• _EXTRACTED TEXT_
A SCIENCE PRIMER
By JIM NICHOLS
These are perplexing times for a scientist, at least they are for me. First, we have lived through a decade when a few otherwise perfectly logical people have questioned the value of childhood vaccinations. To virtually every medically connected scientist, vaccine availability has been one of the top two or three most important and, frankly, wonderful historical events of modern medical history. To have people question such a spectacularly positive scientific contribution is basically unfathomable.
Now with COVID-19 we see some serious misunderstandings of science again. Let us think about the strengths and weaknesses of science a bit by dealing with a few definitions.
At the very beginning of most biology courses, the instructor will introduce some definition of “biology.” It will probably be something like “. . . the science of life.” This, of course, calls for further definitions. What do we mean by “science?” What do we mean by “life?”
Perhaps surprisingly, defining “life” is not as straightforward as one might guess. About the best we can do is to suggest that something is “alive” if it demonstrates certain characteristics. Those would include such items as the ability to reproduce, a unique structure (such as constructed of cells), an ability to grow and develop, a host of interrelated biochemical reactions (metabolism), a responsiveness to their environment, and some evolving and adapting capabilities.
On the other hand, defining “science” can be as succinct as “the study and collection of knowledge in an orderly fashion.” Obviously, there are different versions of natural science such as astronomy, geology, biology, chemistry, and physics, but in a general sense, they would all fit under this same general definition.
To dissect this definition a bit more, note that science involves two activities. First, observations are made. Second, conclusions are drawn based on those observations.
In the purest sense, note that only matters susceptible to observation can be considered by science. Science has largely advanced through the decades as better observational techniques were developed. Imagine, for example, the wonder of the earliest users of telescopes or microscopes. What had been invisible was now, quite clearly, another whole domain.

• _STORED DATA_
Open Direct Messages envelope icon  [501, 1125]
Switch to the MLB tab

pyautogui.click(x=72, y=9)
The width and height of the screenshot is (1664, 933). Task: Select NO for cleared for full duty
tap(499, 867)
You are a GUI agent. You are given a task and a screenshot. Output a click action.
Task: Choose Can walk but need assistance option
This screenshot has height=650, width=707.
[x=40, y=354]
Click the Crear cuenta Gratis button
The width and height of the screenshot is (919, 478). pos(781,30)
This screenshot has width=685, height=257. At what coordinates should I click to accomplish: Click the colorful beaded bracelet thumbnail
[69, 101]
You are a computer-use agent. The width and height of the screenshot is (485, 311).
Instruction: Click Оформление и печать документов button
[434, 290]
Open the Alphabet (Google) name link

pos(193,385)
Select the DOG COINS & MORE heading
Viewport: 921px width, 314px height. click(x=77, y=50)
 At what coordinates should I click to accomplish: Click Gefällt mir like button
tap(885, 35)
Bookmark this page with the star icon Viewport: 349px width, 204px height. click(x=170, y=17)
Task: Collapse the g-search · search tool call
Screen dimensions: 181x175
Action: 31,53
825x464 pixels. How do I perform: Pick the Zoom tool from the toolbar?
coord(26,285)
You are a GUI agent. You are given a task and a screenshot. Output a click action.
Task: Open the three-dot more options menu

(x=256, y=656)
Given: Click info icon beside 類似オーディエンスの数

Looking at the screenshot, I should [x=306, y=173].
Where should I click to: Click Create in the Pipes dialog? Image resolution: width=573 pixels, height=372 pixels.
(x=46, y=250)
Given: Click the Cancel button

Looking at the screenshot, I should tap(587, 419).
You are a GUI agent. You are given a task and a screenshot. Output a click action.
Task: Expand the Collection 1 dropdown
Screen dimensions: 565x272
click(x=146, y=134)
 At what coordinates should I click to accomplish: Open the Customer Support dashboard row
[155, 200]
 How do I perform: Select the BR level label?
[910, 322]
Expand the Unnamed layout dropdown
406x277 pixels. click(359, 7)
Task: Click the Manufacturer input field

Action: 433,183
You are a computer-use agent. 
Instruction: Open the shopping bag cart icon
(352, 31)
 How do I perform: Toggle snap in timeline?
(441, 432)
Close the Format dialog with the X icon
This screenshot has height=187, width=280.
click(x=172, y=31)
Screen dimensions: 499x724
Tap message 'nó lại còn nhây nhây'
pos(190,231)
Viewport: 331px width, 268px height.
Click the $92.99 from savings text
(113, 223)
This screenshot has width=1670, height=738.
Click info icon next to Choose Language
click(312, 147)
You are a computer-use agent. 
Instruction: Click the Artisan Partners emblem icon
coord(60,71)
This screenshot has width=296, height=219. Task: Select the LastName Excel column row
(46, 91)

• _ACTIVITY_
In the science primer above, what two activities does science involve?

• _RESULT FOR THIS TASK_
Making observations and drawing conclusions based on those observations.